When there is as much uncertainty in the market as right now, it is even more important for companies to control their own destiny. This can be achieved with capital-efficient growth and with the plan in place to quickly dial up or down investments. This capital-efficient mindset will simultaneously put you in a position to not only execute against your vision, but also weather any storms ahead.
3. Build Your Situational Awareness
Entrepreneurs should always have their pulse on the ups and downs of the market and the implications it could have on your decisions. Understanding the Rule of 40 can help you assess the value of your business and the trade-offs made between growth and profitability.

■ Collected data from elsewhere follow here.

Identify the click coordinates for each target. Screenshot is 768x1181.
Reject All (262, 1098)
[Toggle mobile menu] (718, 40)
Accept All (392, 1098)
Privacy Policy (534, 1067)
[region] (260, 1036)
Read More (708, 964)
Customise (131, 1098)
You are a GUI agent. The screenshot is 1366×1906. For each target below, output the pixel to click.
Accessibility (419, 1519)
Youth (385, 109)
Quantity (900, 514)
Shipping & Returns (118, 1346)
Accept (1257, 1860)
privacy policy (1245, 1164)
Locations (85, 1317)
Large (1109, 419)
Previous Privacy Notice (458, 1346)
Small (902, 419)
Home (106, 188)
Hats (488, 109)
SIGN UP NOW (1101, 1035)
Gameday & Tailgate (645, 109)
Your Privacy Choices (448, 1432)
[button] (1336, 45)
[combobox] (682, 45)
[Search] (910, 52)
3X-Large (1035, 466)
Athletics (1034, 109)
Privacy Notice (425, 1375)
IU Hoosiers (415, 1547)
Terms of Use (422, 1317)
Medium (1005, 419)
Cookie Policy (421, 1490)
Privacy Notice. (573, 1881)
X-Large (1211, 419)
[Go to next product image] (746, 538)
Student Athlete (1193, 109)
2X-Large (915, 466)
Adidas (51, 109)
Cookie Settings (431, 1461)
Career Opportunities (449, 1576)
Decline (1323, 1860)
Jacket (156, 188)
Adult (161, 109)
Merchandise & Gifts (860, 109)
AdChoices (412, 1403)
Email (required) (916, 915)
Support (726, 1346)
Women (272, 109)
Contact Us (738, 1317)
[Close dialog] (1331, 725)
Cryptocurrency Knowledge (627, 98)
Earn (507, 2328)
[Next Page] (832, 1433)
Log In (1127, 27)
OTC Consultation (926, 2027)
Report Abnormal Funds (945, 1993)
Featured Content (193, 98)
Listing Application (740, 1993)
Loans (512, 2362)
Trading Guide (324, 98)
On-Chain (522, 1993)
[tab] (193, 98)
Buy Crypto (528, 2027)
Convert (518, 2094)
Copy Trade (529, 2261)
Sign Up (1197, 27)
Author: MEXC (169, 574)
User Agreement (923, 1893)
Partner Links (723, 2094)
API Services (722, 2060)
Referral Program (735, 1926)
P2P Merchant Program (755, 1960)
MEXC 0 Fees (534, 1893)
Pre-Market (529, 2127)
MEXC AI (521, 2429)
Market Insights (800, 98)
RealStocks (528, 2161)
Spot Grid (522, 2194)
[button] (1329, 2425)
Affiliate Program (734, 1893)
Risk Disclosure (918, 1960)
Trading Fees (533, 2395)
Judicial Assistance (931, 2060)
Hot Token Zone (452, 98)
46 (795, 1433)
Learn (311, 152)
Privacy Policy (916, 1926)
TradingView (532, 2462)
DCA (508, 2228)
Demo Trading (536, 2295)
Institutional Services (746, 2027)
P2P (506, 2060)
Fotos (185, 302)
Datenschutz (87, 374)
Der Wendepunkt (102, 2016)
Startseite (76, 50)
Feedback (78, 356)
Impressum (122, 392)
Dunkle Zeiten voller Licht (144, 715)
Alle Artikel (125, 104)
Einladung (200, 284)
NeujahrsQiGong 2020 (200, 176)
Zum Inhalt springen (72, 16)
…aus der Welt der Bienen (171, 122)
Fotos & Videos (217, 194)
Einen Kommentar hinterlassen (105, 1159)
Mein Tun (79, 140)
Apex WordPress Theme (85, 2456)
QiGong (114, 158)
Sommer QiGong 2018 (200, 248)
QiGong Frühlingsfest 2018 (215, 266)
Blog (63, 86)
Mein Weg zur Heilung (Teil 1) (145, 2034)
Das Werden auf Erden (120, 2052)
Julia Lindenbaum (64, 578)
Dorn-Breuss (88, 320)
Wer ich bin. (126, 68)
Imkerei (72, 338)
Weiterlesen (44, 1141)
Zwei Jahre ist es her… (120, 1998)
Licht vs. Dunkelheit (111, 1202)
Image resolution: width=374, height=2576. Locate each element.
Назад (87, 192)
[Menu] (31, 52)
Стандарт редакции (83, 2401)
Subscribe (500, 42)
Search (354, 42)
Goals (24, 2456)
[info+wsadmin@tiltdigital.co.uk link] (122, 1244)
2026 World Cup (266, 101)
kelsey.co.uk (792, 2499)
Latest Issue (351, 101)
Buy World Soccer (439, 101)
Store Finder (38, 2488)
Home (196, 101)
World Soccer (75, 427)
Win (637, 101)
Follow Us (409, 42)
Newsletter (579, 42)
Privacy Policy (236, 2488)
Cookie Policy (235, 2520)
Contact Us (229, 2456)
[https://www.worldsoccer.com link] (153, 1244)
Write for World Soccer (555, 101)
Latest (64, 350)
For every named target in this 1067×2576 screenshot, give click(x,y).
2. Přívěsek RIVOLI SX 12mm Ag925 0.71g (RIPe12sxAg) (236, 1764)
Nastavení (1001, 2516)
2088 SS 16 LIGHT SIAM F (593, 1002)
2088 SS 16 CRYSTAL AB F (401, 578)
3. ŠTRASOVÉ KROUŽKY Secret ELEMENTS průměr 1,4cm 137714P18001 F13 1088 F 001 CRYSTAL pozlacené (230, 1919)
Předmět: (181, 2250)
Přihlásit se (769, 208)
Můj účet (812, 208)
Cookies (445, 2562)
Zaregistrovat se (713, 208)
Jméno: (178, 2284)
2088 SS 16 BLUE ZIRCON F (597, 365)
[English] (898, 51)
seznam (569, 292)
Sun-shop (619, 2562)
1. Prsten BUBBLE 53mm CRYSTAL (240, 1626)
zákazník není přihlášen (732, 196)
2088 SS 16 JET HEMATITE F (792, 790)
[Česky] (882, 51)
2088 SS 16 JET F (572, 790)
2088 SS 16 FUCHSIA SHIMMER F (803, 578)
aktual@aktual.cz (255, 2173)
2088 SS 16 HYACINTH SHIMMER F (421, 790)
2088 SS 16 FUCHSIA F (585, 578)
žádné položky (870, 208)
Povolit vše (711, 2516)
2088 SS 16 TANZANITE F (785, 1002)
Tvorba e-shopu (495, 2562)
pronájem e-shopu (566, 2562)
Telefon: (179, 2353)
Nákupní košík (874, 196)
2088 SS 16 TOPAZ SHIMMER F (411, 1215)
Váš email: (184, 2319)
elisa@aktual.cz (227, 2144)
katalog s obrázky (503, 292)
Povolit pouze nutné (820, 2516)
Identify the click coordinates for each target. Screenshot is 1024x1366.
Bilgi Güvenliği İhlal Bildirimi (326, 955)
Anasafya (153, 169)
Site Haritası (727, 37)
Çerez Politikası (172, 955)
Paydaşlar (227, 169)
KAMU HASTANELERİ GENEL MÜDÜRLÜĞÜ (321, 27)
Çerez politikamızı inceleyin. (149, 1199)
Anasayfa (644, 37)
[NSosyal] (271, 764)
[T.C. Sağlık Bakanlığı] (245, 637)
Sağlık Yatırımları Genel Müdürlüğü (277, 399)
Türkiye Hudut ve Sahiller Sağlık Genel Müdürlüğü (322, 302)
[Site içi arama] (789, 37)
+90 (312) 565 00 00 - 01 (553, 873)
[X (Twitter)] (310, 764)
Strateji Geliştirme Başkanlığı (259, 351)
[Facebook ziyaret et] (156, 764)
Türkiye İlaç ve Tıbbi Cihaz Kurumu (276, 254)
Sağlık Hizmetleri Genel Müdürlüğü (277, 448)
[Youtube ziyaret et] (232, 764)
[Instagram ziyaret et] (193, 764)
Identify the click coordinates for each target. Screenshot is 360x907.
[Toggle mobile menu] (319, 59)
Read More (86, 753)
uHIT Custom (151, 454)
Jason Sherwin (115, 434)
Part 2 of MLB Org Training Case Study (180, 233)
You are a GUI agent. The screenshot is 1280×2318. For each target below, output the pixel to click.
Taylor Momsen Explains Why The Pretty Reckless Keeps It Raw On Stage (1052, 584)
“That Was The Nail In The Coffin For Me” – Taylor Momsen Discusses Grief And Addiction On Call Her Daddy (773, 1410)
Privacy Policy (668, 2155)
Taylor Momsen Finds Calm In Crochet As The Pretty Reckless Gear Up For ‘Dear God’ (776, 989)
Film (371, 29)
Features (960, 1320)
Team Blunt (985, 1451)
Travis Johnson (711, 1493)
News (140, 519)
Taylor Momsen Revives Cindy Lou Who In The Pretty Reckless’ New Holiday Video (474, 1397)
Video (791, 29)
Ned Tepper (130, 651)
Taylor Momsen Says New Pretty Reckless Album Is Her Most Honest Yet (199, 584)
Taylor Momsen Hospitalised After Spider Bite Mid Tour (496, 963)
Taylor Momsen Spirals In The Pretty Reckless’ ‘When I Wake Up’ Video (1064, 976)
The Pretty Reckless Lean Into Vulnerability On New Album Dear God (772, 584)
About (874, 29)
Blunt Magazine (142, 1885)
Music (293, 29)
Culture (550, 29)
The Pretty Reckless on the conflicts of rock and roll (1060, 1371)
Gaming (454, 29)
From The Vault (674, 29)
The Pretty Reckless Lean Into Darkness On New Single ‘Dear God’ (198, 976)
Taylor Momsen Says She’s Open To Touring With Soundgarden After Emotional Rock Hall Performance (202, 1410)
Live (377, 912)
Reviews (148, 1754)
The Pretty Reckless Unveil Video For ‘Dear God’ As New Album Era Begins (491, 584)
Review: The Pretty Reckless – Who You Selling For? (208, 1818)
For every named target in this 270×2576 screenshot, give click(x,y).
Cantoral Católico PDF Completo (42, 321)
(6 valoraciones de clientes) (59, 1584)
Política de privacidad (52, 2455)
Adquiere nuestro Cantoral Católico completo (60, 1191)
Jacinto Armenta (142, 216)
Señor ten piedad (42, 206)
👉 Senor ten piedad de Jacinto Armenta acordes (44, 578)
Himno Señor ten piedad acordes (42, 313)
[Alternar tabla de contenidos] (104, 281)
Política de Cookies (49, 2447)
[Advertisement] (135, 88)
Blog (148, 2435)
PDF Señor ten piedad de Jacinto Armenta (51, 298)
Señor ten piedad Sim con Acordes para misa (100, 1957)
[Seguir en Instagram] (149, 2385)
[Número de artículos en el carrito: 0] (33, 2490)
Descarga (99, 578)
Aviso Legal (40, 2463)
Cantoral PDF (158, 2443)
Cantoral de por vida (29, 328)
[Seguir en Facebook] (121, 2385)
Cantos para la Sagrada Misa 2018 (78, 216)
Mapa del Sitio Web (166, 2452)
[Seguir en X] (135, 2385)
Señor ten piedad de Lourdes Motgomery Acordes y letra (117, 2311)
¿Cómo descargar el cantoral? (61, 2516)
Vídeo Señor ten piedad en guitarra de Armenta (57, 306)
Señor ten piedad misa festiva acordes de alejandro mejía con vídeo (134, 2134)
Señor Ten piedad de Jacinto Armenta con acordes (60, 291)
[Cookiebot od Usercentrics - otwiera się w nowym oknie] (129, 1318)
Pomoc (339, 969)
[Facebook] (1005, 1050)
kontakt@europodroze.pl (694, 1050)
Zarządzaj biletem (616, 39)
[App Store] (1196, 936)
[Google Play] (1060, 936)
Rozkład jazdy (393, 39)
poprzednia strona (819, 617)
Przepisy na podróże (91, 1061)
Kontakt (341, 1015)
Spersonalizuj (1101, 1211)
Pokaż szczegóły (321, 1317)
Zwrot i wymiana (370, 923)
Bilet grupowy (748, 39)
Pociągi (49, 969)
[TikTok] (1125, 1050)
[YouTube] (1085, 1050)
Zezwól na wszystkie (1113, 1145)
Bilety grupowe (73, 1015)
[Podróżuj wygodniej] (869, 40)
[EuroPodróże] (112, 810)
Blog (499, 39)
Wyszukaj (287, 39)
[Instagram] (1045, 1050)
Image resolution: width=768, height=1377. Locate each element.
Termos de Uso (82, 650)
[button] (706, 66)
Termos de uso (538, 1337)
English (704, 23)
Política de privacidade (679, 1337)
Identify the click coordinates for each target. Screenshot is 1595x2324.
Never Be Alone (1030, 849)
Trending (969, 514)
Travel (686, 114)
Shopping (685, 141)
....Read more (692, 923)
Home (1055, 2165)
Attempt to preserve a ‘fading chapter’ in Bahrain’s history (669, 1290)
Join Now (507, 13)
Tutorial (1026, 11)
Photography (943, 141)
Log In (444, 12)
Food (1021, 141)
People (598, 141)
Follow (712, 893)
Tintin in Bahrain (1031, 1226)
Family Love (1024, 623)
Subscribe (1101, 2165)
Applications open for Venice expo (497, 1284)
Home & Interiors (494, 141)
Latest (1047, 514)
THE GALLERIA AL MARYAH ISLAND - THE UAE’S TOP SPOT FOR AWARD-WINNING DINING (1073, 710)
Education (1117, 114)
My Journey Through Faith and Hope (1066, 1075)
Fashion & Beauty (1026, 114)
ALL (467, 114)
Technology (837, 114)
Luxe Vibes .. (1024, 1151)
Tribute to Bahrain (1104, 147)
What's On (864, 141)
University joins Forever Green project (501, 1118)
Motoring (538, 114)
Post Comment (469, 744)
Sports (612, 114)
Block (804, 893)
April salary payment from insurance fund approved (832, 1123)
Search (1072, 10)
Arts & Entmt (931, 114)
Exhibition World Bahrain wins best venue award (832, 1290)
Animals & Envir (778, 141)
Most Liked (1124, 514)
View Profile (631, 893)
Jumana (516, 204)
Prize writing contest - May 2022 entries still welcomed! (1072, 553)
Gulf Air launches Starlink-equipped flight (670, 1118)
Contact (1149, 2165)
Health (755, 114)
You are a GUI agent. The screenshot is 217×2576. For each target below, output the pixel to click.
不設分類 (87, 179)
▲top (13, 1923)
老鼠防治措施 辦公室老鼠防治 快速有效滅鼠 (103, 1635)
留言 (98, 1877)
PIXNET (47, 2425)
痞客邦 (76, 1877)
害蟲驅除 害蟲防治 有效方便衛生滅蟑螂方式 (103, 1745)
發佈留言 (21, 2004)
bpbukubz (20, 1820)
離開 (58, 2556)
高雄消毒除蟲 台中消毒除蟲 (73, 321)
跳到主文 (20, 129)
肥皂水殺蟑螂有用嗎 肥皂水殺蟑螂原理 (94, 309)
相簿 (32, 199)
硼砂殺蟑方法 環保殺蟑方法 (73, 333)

With the Volition Rule of 40 Index, we built a method to compare the combination of your revenue growth rate and EBITDA margin percentage against comparable public companies. This is one quick way to see how your results stack up against the competition. There is clear correlation between a Rule of 40 score and stock performance.
4. Pursue Your Dreams
Do not let market conditions keep you from pursuing your dreams and changing the world. There is always room for innovation and opportunity for great companies to be born and succeed. Operating with paranoia can be helpful to your business, and now is not the time to let up on that. Stay alert, maintain balance and control your outcome.